◆ **Assignment**: The answer must be an exact copy of the lines from the one with "You are a GUI" to the last line of the entries below, both included, and must contain no pictures.

◆ **Exercise data**:
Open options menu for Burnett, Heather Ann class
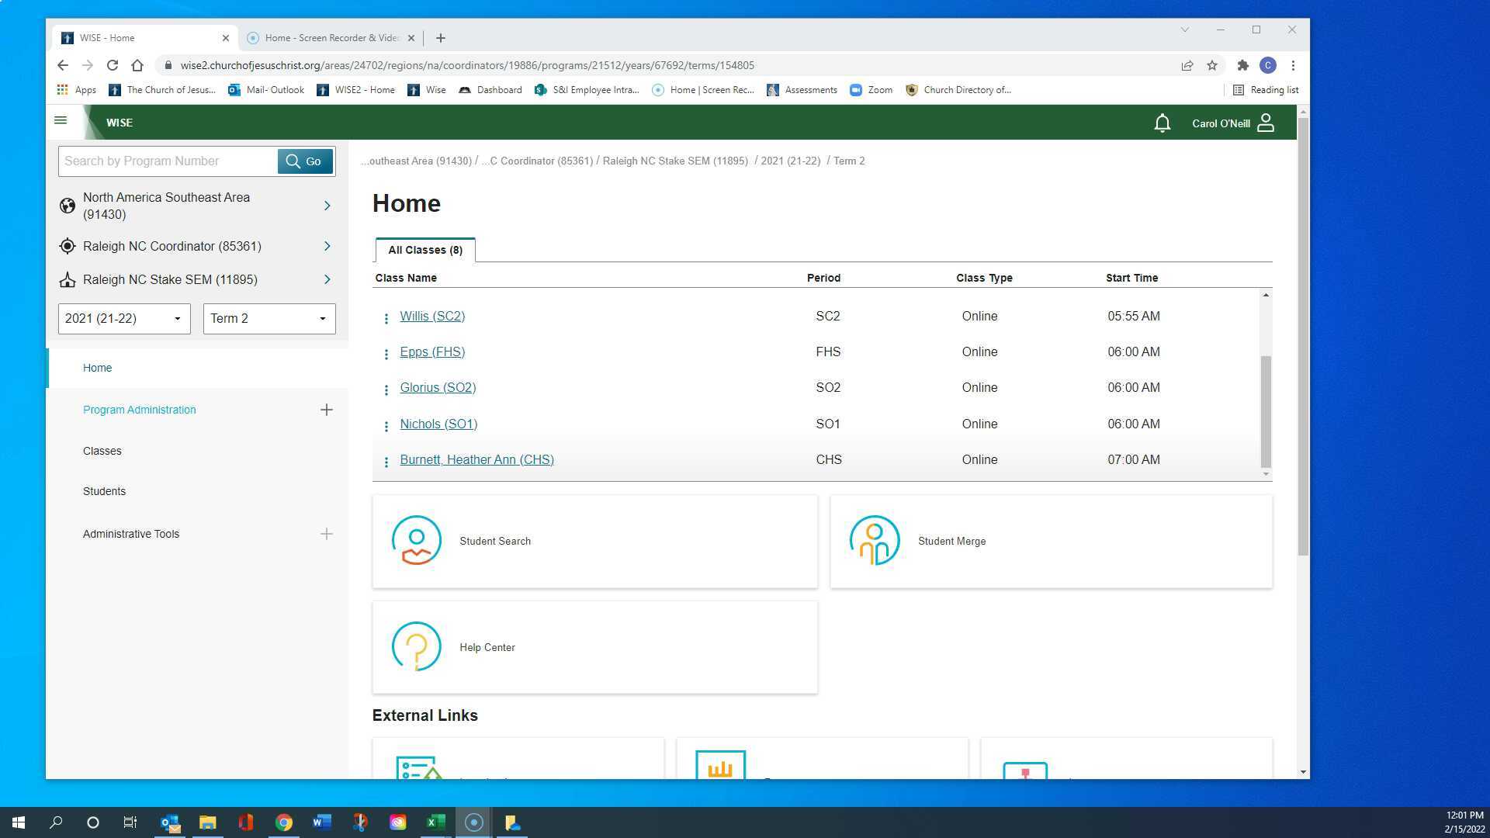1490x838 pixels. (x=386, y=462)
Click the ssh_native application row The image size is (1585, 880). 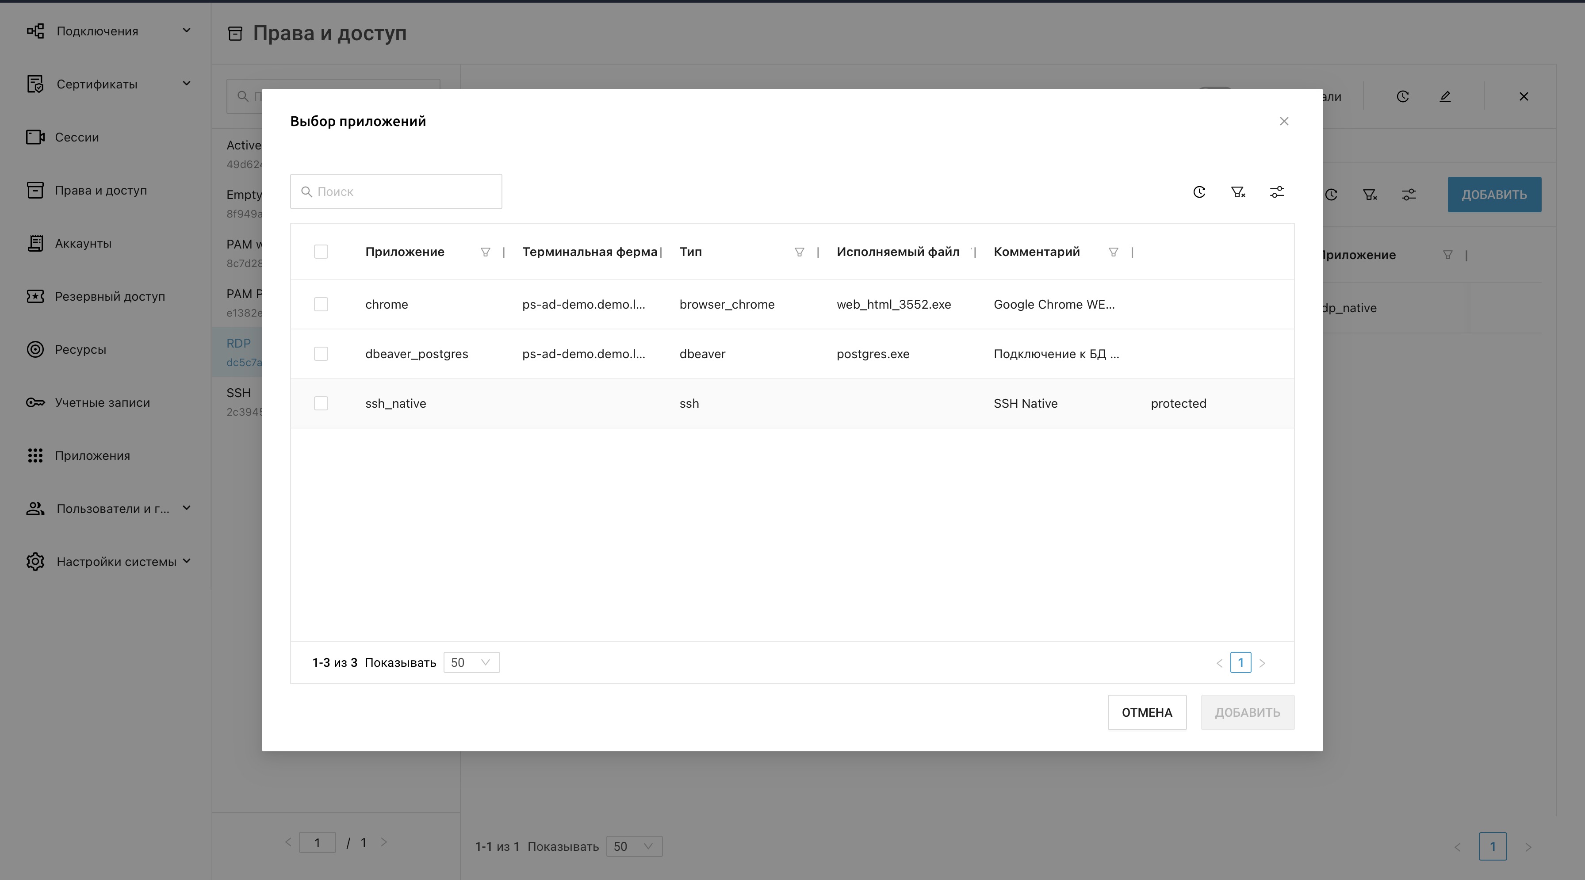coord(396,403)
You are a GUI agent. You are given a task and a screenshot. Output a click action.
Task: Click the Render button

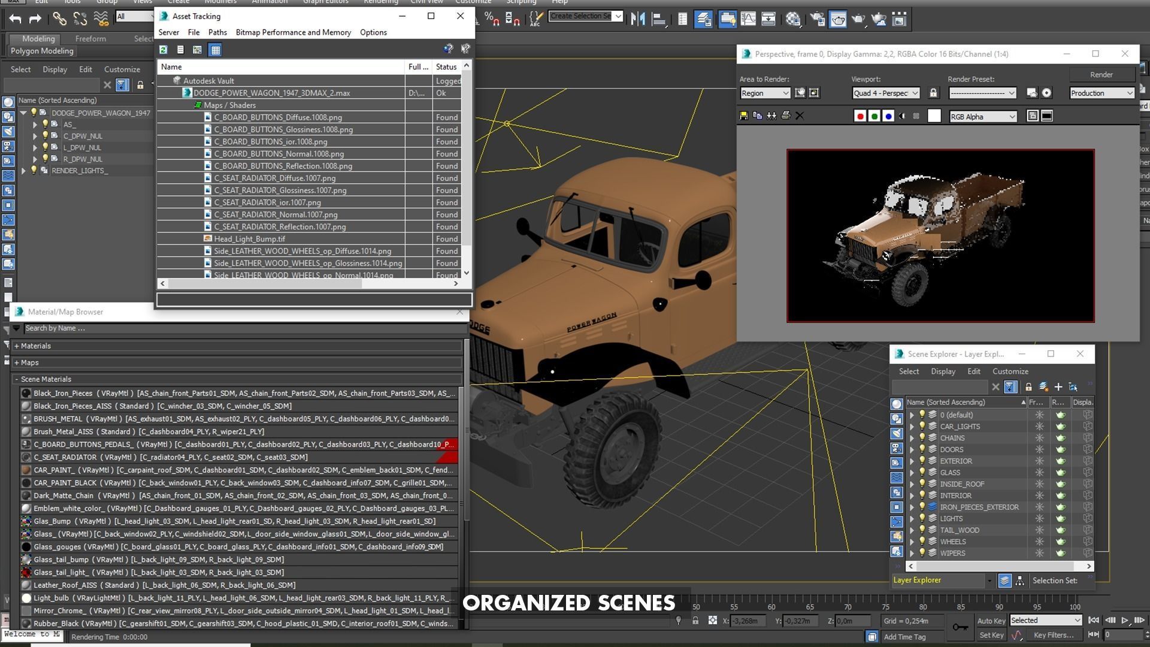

◆ **Task response**:
You are a GUI agent. You are given a task and a screenshot. Output a click action.
Task: Click the Render button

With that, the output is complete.